I imagine that conversations like this are happening all over the country right now: An inside look at how one Bay Area school district is preparing to reopen March 8
The district announced last month a framework to reopen March 8 if three key components fall into place: if public health conditions allow, if a program to test all teachers and students is launched and if an agreement is approved with the teachers union.
In the Golden State, with 6 million public school students, the California Teachers Association has said it wants all educators vaccinated before returning to the classroom; many local unions have also adopted this sentiment.
Gov. Gavin Newsom, a Democrat, has said he will not force schools to reopen. Instead, he wants to give them an incentive, proposing a $2 billion “Safe Schools for All” plan, which has been met with criticism from superintendents, unions and lawmakers. It would give schools extra funding for COVID-19 testing and other safety measures if they resume in-person classes. Schools that reopen sooner would get more money.
"Our goal is to open a hybrid TK-5 program that consists of part-time in-class instruction and part-time on-line instruction," district spokeswoman Susan Davis said. "In adherence to county and state public health mandates, our plan is to divide our classes into small cohorts of students and maintain social distancing and mask-wearing for all staff and students. We have also put considerable effort into upgrading our ventilation systems."

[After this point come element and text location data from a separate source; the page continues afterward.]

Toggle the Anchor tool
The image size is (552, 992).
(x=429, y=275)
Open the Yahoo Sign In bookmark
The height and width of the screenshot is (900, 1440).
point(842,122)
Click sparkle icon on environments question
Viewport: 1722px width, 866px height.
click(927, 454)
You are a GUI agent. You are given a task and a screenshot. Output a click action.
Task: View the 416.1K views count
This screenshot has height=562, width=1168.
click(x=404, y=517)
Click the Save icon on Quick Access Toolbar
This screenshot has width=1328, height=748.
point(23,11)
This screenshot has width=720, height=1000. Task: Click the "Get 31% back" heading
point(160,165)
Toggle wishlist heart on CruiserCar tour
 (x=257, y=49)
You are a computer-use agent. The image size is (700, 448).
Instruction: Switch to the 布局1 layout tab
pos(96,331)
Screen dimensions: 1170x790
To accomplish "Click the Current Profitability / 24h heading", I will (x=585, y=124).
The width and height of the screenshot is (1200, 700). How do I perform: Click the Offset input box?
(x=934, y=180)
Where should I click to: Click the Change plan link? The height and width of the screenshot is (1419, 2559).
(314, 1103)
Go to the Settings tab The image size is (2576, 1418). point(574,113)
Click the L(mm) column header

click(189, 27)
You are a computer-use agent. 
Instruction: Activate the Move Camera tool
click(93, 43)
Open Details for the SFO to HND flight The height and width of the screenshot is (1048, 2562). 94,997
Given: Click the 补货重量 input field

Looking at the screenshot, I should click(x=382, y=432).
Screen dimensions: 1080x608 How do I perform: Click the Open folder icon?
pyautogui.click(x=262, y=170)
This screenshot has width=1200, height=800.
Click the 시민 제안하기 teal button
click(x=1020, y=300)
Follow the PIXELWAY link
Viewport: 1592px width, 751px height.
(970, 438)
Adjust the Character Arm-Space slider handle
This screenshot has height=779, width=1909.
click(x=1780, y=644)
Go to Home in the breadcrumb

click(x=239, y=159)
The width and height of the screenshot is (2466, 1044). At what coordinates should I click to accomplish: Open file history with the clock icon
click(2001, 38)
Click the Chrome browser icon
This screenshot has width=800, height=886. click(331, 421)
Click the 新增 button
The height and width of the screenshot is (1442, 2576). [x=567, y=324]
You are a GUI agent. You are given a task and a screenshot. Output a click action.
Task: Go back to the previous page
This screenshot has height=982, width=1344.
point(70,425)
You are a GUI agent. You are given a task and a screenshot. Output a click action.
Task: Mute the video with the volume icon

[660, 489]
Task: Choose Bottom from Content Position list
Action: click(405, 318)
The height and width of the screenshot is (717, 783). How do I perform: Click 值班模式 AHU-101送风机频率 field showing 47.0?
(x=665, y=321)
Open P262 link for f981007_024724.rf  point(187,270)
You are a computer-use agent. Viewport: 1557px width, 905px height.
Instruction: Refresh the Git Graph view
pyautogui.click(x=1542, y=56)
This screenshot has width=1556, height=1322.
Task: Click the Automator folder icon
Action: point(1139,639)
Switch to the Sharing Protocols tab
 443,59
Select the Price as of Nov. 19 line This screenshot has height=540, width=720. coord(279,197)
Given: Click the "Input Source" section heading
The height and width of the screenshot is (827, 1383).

"We've all been operating under the assumption we needed to be fewer than 7 cases per 100,000 residents in the county to reopen, but some significant adjustments in the guidance that came to us on Jan. 14 from the governor's office and from the state department of public health are aimed at allowing schools to reopen when the case rate is 25 per 100,000," Pasquale Scuderi, the district superintendent, said in a Jan. 26 video.
I guess one good thing is that, at this point, everybody's at least talking about what the right answer is.